Monroe Watchman
- Type: Weekly newspaper
- Owner(s): The Monroe Watchman, Inc.
- Founded: 1872
- Headquarters: 430 Main Street., Union, WV 24983
- Circulation: 3,652 (as of 2016)
- Website: themonroewatchman.com

= Monroe Watchman =

The Monroe Watchman is a newspaper serving Union, West Virginia, and surrounding Monroe County. Published weekly, it has a circulation of 3,652 and is owned by The Monroe Watchman, Inc.

== History ==
Originally named the Border Watchman, the Monroe Watchman was founded by Elbert Fowler in February 1872. Fowler, who was known for an "irascibility of temper that amounted to an infirmity," had learned the newspaper trade from his brother, Isaac Chapman Fowler at the Bristol News in Bristol, Tennessee. Moving to Union he established the four page Democratic weekly, which in its initial years it was known for a vicious back and forth with other local paper the Register, run at that time by Richard Burke. Due to an altercation with Burke, the two engaged in a pistol fight where neither was wounded. Fowler quit the newspaper business in 1874, and moved to lawyering, later dying of blood poisoning brought on by an 1885 duel over a political squabble that resulted in a charge of slander.
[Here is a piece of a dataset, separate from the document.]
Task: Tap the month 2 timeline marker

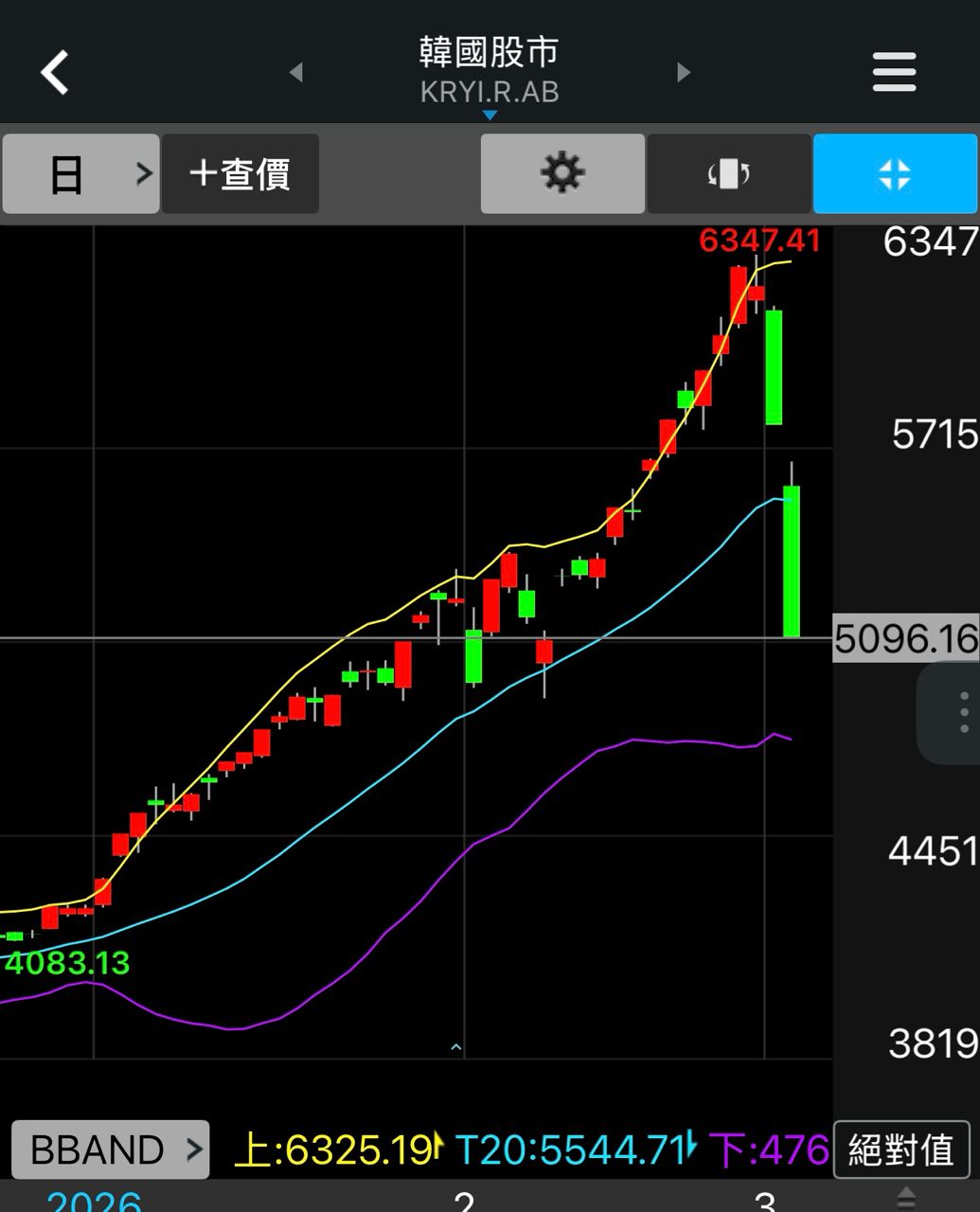Action: coord(463,1201)
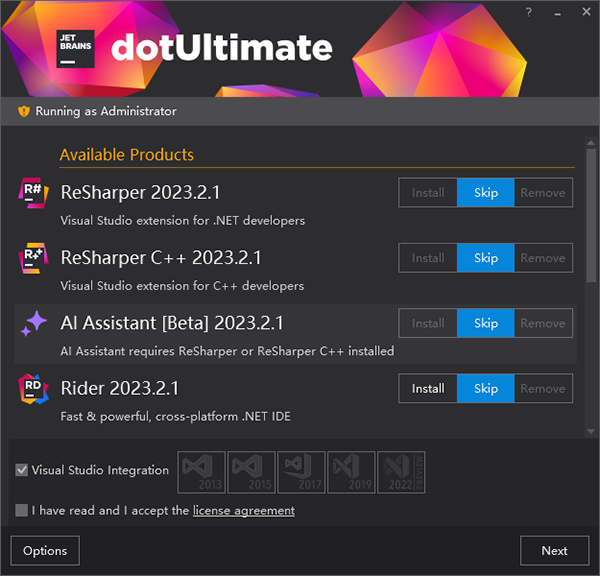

The title changed to Monroe County Watchman in 1884 and to Monroe Watchman in 1897.

The paper was sold to Charles M. Johnston in 1874, who subsequently passed it on to his son, Albert Sidney Johnston, who would publish the paper for almost 50 years, before passing it on to his son J. Malcolm Johnston.

In 1965, long-time editor Harold Mohler purchased J. Malcolm's stake in the paper. His son Craig took over the paper after his father's death from cancer at 64, and runs it to this day.